(Data items)
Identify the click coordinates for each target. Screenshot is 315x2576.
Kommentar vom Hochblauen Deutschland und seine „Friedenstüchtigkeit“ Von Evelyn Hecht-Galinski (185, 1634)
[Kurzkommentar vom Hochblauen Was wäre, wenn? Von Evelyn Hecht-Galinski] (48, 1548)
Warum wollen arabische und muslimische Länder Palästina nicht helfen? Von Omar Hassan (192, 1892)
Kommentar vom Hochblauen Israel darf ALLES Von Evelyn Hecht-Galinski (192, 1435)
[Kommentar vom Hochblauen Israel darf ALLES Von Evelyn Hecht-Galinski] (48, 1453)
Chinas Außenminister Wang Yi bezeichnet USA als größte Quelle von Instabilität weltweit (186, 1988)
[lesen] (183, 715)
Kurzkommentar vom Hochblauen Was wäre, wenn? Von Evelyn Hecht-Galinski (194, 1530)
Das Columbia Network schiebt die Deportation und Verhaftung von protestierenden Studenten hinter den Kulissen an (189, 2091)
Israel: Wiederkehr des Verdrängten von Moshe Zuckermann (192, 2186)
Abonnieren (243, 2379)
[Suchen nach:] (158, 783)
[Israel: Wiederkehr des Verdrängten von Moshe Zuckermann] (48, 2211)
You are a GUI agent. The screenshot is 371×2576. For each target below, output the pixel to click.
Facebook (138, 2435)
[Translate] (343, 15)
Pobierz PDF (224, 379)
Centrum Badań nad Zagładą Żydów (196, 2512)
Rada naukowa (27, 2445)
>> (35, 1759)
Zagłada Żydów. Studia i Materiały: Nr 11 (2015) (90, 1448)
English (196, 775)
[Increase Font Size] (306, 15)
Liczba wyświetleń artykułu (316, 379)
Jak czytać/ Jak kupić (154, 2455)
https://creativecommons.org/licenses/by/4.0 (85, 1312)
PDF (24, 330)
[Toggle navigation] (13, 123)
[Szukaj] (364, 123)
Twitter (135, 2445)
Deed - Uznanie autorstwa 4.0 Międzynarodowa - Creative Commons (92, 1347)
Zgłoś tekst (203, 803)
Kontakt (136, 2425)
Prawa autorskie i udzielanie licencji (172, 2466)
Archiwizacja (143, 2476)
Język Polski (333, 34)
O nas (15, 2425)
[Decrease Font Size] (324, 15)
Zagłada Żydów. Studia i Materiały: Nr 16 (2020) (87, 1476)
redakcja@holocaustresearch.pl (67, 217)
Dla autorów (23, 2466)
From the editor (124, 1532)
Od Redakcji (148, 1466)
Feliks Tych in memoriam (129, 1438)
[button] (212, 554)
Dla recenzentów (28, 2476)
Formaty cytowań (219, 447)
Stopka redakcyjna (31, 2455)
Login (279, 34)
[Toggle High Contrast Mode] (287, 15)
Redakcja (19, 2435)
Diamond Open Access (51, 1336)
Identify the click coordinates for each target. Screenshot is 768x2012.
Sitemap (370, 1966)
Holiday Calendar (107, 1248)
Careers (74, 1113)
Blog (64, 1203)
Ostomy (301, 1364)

To do: Your task is to retype the entries verbatim, starting with the line that holds "Zuckermann (192, 2186)" and stopping after the line that holds "Formaty cytowań (219, 447)".

Result for this exercise:
Israel: Wiederkehr des Verdrängten von Moshe Zuckermann (192, 2186)
Abonnieren (243, 2379)
[Suchen nach:] (158, 783)
[Israel: Wiederkehr des Verdrängten von Moshe Zuckermann] (48, 2211)
You are a GUI agent. The screenshot is 371×2576. For each target below, output the pixel to click.
Facebook (138, 2435)
[Translate] (343, 15)
Pobierz PDF (224, 379)
Centrum Badań nad Zagładą Żydów (196, 2512)
Rada naukowa (27, 2445)
>> (35, 1759)
Zagłada Żydów. Studia i Materiały: Nr 11 (2015) (90, 1448)
English (196, 775)
[Increase Font Size] (306, 15)
Liczba wyświetleń artykułu (316, 379)
Jak czytać/ Jak kupić (154, 2455)
https://creativecommons.org/licenses/by/4.0 (85, 1312)
PDF (24, 330)
[Toggle navigation] (13, 123)
[Szukaj] (364, 123)
Twitter (135, 2445)
Deed - Uznanie autorstwa 4.0 Międzynarodowa - Creative Commons (92, 1347)
Zgłoś tekst (203, 803)
Kontakt (136, 2425)
Prawa autorskie i udzielanie licencji (172, 2466)
Archiwizacja (143, 2476)
Język Polski (333, 34)
O nas (15, 2425)
[Decrease Font Size] (324, 15)
Zagłada Żydów. Studia i Materiały: Nr 16 (2020) (87, 1476)
redakcja@holocaustresearch.pl (67, 217)
Dla autorów (23, 2466)
From the editor (124, 1532)
Od Redakcji (148, 1466)
Feliks Tych in memoriam (129, 1438)
[button] (212, 554)
Dla recenzentów (28, 2476)
Formaty cytowań (219, 447)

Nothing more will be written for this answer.